What to produce:
Read the data that follows. Then repeat it exactly.

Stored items
----------------------------------------
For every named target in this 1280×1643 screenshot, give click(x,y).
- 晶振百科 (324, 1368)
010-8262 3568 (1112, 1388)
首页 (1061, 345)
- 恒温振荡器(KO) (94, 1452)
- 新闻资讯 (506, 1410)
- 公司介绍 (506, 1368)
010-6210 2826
----------------------------------------
The completed task:
For every named target in this 1280×1643 screenshot, give click(x,y).
- 晶振百科 (324, 1368)
010-8262 3568 (1112, 1388)
首页 (1061, 345)
- 恒温振荡器(KO) (94, 1452)
- 新闻资讯 (506, 1410)
- 公司介绍 (506, 1368)
010-6210 2826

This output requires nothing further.